SEN needs are far ranging including needs from ASD, SPLD, SLD, BESD, MLD, ADHD, SLCN, ADD, PD to mention a few. Ceiling and patience are key 學習支援 required characteristics for the SEN teacher as enrollees can display behaviour ranging from extremely brash to clinginess.
Each particular need is unique and within each need enrollees often having similar analysis will not display the actual characteristics. It can be quite difficult to create the right balance and look after an effective teaching atmosphere where all enrollees achieve. Some students maintain a constant and quite predictable behaviour pattern while for others it’s more tenuous and likely to change from day to day.
For SEN enrollees trust and stability are strong facets of their daily lives. Often the ability to deal effectively with SEN enrollees will depend on their education of trust you manage to build with them. Behaviour management strategies will also be very helpful since most enrollees will generally display very similar behavioural patterns to their mainstream counterparts and ultimately will largely respond to the same sanctions. Of tantamount importance, is the ability to be calm and realistic under time limits and then develop strategies that will help to quickly originate situations that may likely get out of control. Usually, an adult that has worked closely with the university student for a long time will be invaluable in such situations.

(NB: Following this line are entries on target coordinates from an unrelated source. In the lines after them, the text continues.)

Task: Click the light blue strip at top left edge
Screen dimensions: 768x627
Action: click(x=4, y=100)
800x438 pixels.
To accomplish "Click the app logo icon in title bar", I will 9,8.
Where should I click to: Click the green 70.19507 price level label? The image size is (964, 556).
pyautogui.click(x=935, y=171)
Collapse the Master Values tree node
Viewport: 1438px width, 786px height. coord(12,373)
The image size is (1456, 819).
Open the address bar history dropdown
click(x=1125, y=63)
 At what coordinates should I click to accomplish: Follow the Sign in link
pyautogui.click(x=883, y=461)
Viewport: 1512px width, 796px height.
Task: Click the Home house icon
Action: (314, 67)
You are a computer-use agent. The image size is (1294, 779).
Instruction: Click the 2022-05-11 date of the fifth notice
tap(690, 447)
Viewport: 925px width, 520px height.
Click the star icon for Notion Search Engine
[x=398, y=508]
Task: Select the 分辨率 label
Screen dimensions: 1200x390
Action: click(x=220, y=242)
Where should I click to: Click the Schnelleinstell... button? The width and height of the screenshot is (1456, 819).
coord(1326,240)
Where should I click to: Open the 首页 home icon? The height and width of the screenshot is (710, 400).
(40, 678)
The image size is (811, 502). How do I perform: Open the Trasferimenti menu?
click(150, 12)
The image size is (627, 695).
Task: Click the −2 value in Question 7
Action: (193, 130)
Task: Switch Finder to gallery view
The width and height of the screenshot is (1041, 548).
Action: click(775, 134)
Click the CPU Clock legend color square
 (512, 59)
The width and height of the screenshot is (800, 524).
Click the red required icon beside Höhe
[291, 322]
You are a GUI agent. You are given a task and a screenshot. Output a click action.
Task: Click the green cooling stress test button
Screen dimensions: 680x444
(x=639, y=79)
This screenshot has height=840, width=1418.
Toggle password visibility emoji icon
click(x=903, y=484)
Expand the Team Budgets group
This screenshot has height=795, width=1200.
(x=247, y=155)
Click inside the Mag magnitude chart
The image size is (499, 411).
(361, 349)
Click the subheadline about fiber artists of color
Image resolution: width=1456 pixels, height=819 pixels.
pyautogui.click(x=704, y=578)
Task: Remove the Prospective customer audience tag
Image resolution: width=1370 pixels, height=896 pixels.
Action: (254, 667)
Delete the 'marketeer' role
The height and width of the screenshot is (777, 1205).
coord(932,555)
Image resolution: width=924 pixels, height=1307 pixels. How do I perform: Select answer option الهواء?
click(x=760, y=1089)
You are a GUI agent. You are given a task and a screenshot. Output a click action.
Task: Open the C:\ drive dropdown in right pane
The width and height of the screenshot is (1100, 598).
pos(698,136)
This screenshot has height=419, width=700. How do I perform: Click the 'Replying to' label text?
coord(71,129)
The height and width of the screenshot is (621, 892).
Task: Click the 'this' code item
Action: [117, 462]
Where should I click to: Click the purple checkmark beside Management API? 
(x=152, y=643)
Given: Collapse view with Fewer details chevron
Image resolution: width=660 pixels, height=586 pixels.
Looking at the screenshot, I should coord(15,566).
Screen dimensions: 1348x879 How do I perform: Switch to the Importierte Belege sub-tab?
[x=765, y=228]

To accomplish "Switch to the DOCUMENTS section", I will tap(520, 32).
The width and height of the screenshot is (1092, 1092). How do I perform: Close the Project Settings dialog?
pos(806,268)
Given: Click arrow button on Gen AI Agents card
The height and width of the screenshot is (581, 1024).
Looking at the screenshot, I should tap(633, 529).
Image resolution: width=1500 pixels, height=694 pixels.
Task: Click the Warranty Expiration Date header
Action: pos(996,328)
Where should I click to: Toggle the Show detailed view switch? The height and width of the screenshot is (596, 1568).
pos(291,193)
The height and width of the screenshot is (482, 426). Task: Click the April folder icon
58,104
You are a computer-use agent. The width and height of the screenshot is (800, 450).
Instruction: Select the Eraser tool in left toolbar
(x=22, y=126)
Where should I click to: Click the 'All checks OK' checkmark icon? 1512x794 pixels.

Class sizes are relatively small for a reason in SEN schools. The product range of university student need is usually quite vast and in most cases includes BESD. Small class sizes allow for effective facilitation of different university student needs. It is however important to plan for every child. While this does not mean another lesson plan for each child it does mean that great pains must be taken to ensure that the wants of each child is looked at particularly when choosing activities or tasks. Activities that is included in drawing for example are good for helping some children function with certain concerns. Text messages should not be too long winded or complicated, this often cause frustration as a many SEN enrollees have difficulties with language and literacy skills as well. Difficult or tedious text messages can put enrollees off tasks, ultimately leading to interferences in the lesson.
Whilst for the most part a properly planned lesson will often be executed as planned in a mainstream setting, it may be a bit more challenging in Special needs context and aborting and turning to a plan B can be quite useful. Behaviour can be capricious and can easily swing from normal to nonrational. This will ultimately affect planned learning outcomes. Mostly this is true for individual students but can affect an entire group as well.